Holiday heartwarmer season gets off to an extremely tolerable, even felicitous start this week with two exceptional movies on CBS, both based on true stories and both concerning selfless adults who took up the unassailable cause of kids: "The Children Nobody Wanted" on Saturday and, tonight at 9 on Channel 9, "The Marva Collins Story."
A radiant and two-fisted performance by Cicely Tyson in the lead role gives "Collins Story" added weight. Tyson plays the Chicago elementary school teacher whose disenchantment with the school system and the defeatism of those around her ("These children don't want to learn," scowls one teacher) inspired her to start her own school in her own home.
The film fits into the category of Fighting the System sagas, now the dominant strain in serious TV movies ("She rebelled, and challenged the system," says Ed Asner in the opening narration), but it's elevated by Tyson's performance, by the absolutely disarming and beautifully cast kids, and by writer Clifford Campion and director Peter Levin, who pull off the tricky feat of effectively dramatizing the joy of learning. Together they make "Collins Story" the best public relations for teachers since Martin Ritt's "Conrack."

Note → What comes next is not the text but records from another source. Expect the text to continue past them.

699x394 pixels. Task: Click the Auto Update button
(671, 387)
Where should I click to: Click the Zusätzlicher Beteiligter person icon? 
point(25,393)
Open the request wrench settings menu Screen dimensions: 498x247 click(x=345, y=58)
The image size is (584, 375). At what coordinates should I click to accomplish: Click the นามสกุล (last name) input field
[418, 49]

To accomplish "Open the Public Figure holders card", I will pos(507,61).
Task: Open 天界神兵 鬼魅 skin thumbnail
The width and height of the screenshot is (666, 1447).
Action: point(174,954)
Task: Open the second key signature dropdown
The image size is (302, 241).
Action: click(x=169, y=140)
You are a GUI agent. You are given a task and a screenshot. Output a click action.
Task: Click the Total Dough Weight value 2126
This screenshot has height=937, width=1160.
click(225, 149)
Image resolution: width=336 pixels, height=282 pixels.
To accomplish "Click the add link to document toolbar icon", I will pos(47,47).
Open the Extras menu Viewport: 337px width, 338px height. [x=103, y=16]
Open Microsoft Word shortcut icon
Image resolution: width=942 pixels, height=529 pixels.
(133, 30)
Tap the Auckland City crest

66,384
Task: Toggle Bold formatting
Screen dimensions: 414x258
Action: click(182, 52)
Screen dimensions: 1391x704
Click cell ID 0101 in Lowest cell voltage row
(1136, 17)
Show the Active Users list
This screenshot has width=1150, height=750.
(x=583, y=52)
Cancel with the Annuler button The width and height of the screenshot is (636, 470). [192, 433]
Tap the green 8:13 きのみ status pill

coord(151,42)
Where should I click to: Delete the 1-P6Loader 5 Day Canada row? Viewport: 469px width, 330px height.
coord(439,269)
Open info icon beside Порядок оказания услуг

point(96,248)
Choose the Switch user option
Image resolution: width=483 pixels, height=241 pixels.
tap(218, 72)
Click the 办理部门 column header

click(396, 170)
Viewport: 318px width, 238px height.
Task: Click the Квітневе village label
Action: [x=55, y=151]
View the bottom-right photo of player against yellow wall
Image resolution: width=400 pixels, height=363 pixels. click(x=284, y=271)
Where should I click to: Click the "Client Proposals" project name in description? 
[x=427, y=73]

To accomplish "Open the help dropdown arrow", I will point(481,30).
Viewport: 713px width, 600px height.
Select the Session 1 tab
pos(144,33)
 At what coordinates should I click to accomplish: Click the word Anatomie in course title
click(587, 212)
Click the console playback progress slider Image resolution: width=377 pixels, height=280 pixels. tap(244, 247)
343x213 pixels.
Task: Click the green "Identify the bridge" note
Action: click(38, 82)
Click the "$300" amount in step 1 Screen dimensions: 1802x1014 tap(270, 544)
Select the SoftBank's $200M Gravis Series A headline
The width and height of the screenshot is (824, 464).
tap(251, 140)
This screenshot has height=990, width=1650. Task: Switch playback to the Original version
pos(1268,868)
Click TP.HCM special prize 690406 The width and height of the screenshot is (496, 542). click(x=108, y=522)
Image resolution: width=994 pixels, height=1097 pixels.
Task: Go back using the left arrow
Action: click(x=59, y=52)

As the film opens, the ghetto school where Collins teaches is all shrieking bedlam. At home, Collins' husband (Morgan Freeman, solid as always) gives one of the couple's own children some money for school, but only with the admonition that should anybody try to take it away from him, "you give it up, understand?"
Soon Collins leaves the school and takes on the bureaucracy, but these are the film's worst scenes. Going mano a mano with a clerk in a government office seems trumped-up conflict, and Campion doesn't bring it off. The film is at its best in the classroom, especially during one bravely extended sequence depicting the first day in the new school. The camera finds Tyson alone in the room, silent, waiting; with no dialogue, she conveys every nuance of apprehension that Collins must have felt at the moment, but her own raw pluck wins out, and the scene ends with her clasping her hands in confident elation.
She gets learning-disabled children to read and comprehend far beyond their usual performance by making them appreciate their own worth and potential: Tina, heartbroken when another teacher had told her she'd "failed"; Martin, who is tricked into learning with a book from Teach about his favorite subject, airplanes ("To Martin. Fly high. Mrs. Collins"); and Eddie, an unleashed whiz kid whose mother removes him from the school because "my child ain't no laboratory rat."
Mrs. Collins tells them about Socrates and Einstein and Victor Hugo and that "You children were born to win." When asked about their ambitions, one young lady announces, "I want to be the first black woman on Mars." And a skillful classroom montage, accompanied by one girl's reading of Kipling's poem "If," ends with a shot of a little boy who's fallen asleep with "A Tale of Two Cities" on the bed beside him.
Storm follows strife, but the school pulls through. In the closing narration, we are reminded that President Reagan offered Mrs. Collins the job of Secretary of Education but she declined so that she could stay in her community. But the emotional climax of the film comes earlier, when the kids throw their teacher a classroom surprise party and one of them reads her an original and appreciative poem.
At this point, it's every viewer for himself when it comes to controlling the old waterworks. "The Marva Collins Story" is about as wonderful as this sort of thing can get.